The novel endures because Humbert's interior-designed arousal has not been mitigated by the art of the writing nor a change over time about what is allowable between the sexes. The novel is a joy to read for the rare genius of Nabokov's writing, and the grime-crusted salaciousness of Humbert's game is still revolting. This is the novel's great achievement, a comedy that indicts the reader as being likewise culpable in the seduction of a seeming innocent. I think it's more a matter that Lolita has aged well because the subject of a middle aged man's infatuation with a very young girl continues to give us the creeps fifty years since publication, and that Nabokov's writing remains musical, full of light, and wonderfully seductive in it's conveying of sensation.Nabokov was not an optimist in thinking that his characters would rise above their instincts and desires and do something selfless and noble, and with Lolita he hands us a masterpiece that is ageless because it retains the capacity to corrupt the reader and leave them feeling less certain in their moral stance for the pleasure they've just taken from the author's artful description of gamy undertakings.
The tension is purposeful, I think, to the end that Nabokov's comic pessimism was directed not to instruct a moral lesson, but rather to show that our personalities are problematic things in that we acknowledge what is wrong and what is bad for us and yet pursue our worst inclinations with sweetly rationalized zeal. We are entranced with Humbert's poetics as he waxes about the authority of his senses , and it is there we find ourselves seduced, willingly surrendered to beauty created to describe what is morally unsettling. This is Nabokov saying "Gotcha"!
Where Nabokov got his inspiration for his "gotcha", but all the twists and turns in his relationship (or lack of relationship) with his wife Vera is academic in the most anemic sense, since what we continue to have finely diced ambivalence toward is what he finally imagined in the novel Lolita, as alluring fiction. It remains the job of the indexer and the hagiographer to draw the precise and mathematical formulations as to the relations between the author's failings as a human being and the deceitful decorum of his elegant and untrustworthy narratives; for the reader seeking a distraction and an amusement the important matter is the complexity of our response to Lolita's seamless pulling from two directions.
This isn't the only fiction where he's artfully drawn situations and casts whose multiple duplicities all create mischief of varying degrees of transgression in the erstwhile pursuit of a mutating Ideal. Pnin, Pale Fire,Ada, Look at the Harlequins are all wonderful deliberations on bad faith. I am willing to accept that Nabokov was a personal bastard himself to be able to write so richly and so well of so many spoiled, privileged and vainly deluded creatures; his moral lesson , if there was one he presented, was that one ought not assume that there are firms moral lessons or insights to deep seated truths from the exposure to beauty and elegance; beauty is only a condition of our need for pleasure, and in itself does not make the gamier stuff in this life--the lying, the cheating, the ill will and violence we do toward one another-- sympathetic or defensible merely because it happens to be filtered through an attractive lens. Humbert is a man of self-made pathologies and lacks anything of the Tragic Hero, a great man who, despite great deeds and good works, offends the Universe with exclusionist pride.
He is perhaps a Pathetic Figure, someone objectively without redeeming virtues or qualities who willfully and blissfully contrives a habit of thinking to make their pursuit of gratification seamless and undisturbed by an intervening conscious. Tragic Heroes who started out as individuals who have the potential to make the world a better and more just place, but who have a fatal flaw that will ensure their demise. Humbert is all Fatal Flaw, a ruinous example of errant humanity. The novel is an unrelenting study in sheer pathology, made more disturbing by Nabokov's willingness to grace certain thinking with.

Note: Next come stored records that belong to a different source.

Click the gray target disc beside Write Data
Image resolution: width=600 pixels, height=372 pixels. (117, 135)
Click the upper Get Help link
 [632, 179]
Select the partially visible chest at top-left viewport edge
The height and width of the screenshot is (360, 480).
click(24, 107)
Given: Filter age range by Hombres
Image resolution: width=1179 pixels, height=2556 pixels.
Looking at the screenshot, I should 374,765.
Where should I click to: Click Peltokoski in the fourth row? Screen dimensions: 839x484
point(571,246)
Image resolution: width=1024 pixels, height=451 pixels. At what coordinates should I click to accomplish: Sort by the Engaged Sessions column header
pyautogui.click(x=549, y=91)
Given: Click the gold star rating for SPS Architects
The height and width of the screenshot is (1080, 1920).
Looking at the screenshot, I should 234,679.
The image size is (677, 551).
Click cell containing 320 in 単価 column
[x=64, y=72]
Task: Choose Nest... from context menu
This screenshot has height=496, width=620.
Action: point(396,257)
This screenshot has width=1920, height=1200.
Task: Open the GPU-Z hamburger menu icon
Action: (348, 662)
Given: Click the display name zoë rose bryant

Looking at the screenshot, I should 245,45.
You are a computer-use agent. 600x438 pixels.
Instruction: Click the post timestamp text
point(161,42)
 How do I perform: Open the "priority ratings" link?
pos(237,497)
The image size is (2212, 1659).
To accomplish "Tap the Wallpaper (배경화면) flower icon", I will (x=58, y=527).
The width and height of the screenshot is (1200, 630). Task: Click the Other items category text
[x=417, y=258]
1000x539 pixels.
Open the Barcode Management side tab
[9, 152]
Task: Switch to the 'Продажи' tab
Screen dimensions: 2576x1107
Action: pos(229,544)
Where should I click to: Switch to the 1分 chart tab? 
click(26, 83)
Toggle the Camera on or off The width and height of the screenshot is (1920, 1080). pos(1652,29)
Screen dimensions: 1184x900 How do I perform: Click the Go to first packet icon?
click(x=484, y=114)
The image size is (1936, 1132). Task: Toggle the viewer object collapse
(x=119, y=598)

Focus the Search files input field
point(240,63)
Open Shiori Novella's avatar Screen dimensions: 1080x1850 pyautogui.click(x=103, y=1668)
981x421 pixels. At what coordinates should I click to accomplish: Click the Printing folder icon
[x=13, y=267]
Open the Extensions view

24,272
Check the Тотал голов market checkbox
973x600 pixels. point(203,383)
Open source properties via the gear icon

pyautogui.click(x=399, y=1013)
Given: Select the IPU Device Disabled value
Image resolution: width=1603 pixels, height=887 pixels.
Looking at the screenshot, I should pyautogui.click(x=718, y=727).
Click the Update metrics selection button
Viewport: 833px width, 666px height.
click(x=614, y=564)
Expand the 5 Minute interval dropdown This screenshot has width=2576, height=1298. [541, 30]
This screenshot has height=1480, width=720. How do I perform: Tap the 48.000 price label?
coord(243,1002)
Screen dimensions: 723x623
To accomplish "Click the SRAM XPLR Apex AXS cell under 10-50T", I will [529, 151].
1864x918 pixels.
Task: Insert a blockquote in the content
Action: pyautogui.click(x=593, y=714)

Saturday, November 28, 2009

Nabokov gets burned


There was a today about three years ago as to whether the estate of novelist Vladimir Nabokov should publish his last, unfinished novel posthumously. After a bit of hustle and heat in the literary press and blogosphere, the publication of that manuscript,The Original of Laura, has appeared between covers. It's a rare instance where I will skip a new book by a favorite author. From the description supplied by Amazon.com, I have no desire to see this esteemed master of English prose reduced to flash cards. I said three years ago that they should burn the manuscript and be done with it. I wish they had. I’m not a fan of posthumous for the simple reason that most of what surfaces after a famed scribe’s death suffer in the goriest possible terms. 

After the fact manuscripts by Elizabeth Bishop, Truman Capote, Hunter Thompson and (most grotesquely) Ernest Hemingway are less than the respective geniuses. who commanded our attention in the first place. Their genius, that is, and the insistence of English teachers and professors of literature. Rough drafts, juvenilia, awkward early writings where one was working toward a mature style, and copious late-career self-parodies are all things I‘d have preferred to remain in the drawer, or in the box; it’s embarrassing to have a book in your hand who’s publication wasn’t approved by the author in which there’s writing that falls below the superlative standards the author set for himself or herself. 

Hemingway’s reputation as a stylist diminished in the view of critics of critics and readers with the surfeit of previously unpublished manuscripts. Mailer fanatic that I am, there’s no thirst on my part to read incomplete and unpolished prose from the late writer set between book covers; it seems immoral to let the less tidy writings be presented as “unpublished gems” , or “lost masterpieces”. It’s a dishonest cheat, a fraud laid upon the readership. Nabokov was painstaking in his craft, and it’s his judgment I trust if he deemed the manuscript unpublished. Burn it and allow us a genius unspoiled by erring scholars and eager publishers.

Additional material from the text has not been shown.